Exercise details
Please give back, word for word, each line from the start of the entries through the one in which "配送・通販規約 (159, 2334)" is found.

Task material

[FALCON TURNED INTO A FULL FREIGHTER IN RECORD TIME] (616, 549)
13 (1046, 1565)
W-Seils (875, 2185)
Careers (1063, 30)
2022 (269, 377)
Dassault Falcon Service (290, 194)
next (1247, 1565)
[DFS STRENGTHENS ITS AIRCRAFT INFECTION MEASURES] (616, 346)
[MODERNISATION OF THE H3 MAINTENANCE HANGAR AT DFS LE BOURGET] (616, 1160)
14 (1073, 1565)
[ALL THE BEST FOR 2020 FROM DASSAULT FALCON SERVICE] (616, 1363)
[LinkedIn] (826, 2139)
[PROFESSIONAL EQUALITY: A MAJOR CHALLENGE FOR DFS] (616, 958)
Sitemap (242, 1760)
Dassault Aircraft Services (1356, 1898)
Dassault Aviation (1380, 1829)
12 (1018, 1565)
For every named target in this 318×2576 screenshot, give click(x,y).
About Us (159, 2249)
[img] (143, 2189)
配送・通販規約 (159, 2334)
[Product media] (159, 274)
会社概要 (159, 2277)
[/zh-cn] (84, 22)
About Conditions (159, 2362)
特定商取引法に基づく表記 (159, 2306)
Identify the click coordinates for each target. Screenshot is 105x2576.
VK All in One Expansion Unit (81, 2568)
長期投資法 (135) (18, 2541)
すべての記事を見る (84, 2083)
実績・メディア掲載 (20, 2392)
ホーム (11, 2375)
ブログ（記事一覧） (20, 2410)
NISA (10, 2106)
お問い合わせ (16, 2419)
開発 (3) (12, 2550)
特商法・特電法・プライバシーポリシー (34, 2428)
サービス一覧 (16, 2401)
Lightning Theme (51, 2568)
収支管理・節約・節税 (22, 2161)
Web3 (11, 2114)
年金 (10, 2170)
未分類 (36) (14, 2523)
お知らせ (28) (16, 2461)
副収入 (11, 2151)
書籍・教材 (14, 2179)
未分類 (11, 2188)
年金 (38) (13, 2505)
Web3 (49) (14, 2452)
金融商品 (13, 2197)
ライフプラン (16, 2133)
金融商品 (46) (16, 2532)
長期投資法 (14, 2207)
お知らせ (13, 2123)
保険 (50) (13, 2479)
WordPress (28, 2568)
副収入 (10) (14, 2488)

Answer to the problem
[FALCON TURNED INTO A FULL FREIGHTER IN RECORD TIME] (616, 549)
13 (1046, 1565)
W-Seils (875, 2185)
Careers (1063, 30)
2022 (269, 377)
Dassault Falcon Service (290, 194)
next (1247, 1565)
[DFS STRENGTHENS ITS AIRCRAFT INFECTION MEASURES] (616, 346)
[MODERNISATION OF THE H3 MAINTENANCE HANGAR AT DFS LE BOURGET] (616, 1160)
14 (1073, 1565)
[ALL THE BEST FOR 2020 FROM DASSAULT FALCON SERVICE] (616, 1363)
[LinkedIn] (826, 2139)
[PROFESSIONAL EQUALITY: A MAJOR CHALLENGE FOR DFS] (616, 958)
Sitemap (242, 1760)
Dassault Aircraft Services (1356, 1898)
Dassault Aviation (1380, 1829)
12 (1018, 1565)
For every named target in this 318×2576 screenshot, give click(x,y).
About Us (159, 2249)
[img] (143, 2189)
配送・通販規約 (159, 2334)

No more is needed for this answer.